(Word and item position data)
------------

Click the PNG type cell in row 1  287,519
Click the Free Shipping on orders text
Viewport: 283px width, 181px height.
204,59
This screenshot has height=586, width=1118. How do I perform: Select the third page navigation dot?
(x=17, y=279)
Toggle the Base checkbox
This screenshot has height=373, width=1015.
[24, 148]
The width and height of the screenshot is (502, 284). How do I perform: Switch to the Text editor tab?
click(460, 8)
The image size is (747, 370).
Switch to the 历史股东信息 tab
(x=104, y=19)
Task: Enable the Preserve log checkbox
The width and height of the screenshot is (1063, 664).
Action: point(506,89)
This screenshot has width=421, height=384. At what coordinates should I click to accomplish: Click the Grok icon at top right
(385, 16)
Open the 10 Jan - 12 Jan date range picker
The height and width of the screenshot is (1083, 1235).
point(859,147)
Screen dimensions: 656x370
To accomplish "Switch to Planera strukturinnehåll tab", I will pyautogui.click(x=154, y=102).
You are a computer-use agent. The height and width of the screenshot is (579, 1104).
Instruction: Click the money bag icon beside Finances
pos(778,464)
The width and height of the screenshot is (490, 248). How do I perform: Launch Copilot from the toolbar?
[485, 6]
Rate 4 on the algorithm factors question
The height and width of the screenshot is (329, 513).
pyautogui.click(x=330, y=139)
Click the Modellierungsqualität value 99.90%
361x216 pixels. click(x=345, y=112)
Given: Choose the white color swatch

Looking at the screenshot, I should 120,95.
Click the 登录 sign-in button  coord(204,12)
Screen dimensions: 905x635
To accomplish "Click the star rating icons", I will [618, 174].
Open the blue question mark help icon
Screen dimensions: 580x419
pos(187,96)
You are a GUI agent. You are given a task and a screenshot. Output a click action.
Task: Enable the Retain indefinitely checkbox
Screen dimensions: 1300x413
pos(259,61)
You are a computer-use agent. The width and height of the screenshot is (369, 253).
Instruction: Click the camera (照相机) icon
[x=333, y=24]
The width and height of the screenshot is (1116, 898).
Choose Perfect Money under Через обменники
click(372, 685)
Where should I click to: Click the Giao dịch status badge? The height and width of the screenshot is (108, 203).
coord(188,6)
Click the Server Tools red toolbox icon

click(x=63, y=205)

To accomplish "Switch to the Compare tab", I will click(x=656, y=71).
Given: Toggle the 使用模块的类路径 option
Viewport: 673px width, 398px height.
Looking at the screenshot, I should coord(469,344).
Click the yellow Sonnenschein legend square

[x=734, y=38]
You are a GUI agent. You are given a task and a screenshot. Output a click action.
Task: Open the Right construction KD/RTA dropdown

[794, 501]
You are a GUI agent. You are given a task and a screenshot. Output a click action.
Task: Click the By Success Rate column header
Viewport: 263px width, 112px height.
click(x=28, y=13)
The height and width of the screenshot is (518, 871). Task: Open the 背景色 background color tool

------------

Set task ▸ Retype every entry above exactly as it appears, line for line, with no changes.

Complete answer ▸
Click the PNG type cell in row 1  287,519
Click the Free Shipping on orders text
Viewport: 283px width, 181px height.
204,59
This screenshot has height=586, width=1118. How do I perform: Select the third page navigation dot?
(x=17, y=279)
Toggle the Base checkbox
This screenshot has height=373, width=1015.
[24, 148]
The width and height of the screenshot is (502, 284). How do I perform: Switch to the Text editor tab?
click(460, 8)
The image size is (747, 370).
Switch to the 历史股东信息 tab
(x=104, y=19)
Task: Enable the Preserve log checkbox
The width and height of the screenshot is (1063, 664).
Action: point(506,89)
This screenshot has width=421, height=384. At what coordinates should I click to accomplish: Click the Grok icon at top right
(385, 16)
Open the 10 Jan - 12 Jan date range picker
The height and width of the screenshot is (1083, 1235).
point(859,147)
Screen dimensions: 656x370
To accomplish "Switch to Planera strukturinnehåll tab", I will pyautogui.click(x=154, y=102).
You are a computer-use agent. The height and width of the screenshot is (579, 1104).
Instruction: Click the money bag icon beside Finances
pos(778,464)
The width and height of the screenshot is (490, 248). How do I perform: Launch Copilot from the toolbar?
[485, 6]
Rate 4 on the algorithm factors question
The height and width of the screenshot is (329, 513).
pyautogui.click(x=330, y=139)
Click the Modellierungsqualität value 99.90%
361x216 pixels. click(x=345, y=112)
Given: Choose the white color swatch

Looking at the screenshot, I should 120,95.
Click the 登录 sign-in button  coord(204,12)
Screen dimensions: 905x635
To accomplish "Click the star rating icons", I will [618, 174].
Open the blue question mark help icon
Screen dimensions: 580x419
pos(187,96)
You are a GUI agent. You are given a task and a screenshot. Output a click action.
Task: Enable the Retain indefinitely checkbox
Screen dimensions: 1300x413
pos(259,61)
You are a computer-use agent. The width and height of the screenshot is (369, 253).
Instruction: Click the camera (照相机) icon
[x=333, y=24]
The width and height of the screenshot is (1116, 898).
Choose Perfect Money under Через обменники
click(372, 685)
Where should I click to: Click the Giao dịch status badge? The height and width of the screenshot is (108, 203).
coord(188,6)
Click the Server Tools red toolbox icon

click(x=63, y=205)

To accomplish "Switch to the Compare tab", I will click(x=656, y=71).
Given: Toggle the 使用模块的类路径 option
Viewport: 673px width, 398px height.
Looking at the screenshot, I should coord(469,344).
Click the yellow Sonnenschein legend square

[x=734, y=38]
You are a GUI agent. You are given a task and a screenshot. Output a click action.
Task: Open the Right construction KD/RTA dropdown

[794, 501]
You are a GUI agent. You are given a task and a screenshot. Output a click action.
Task: Click the By Success Rate column header
Viewport: 263px width, 112px height.
click(x=28, y=13)
The height and width of the screenshot is (518, 871). Task: Open the 背景色 background color tool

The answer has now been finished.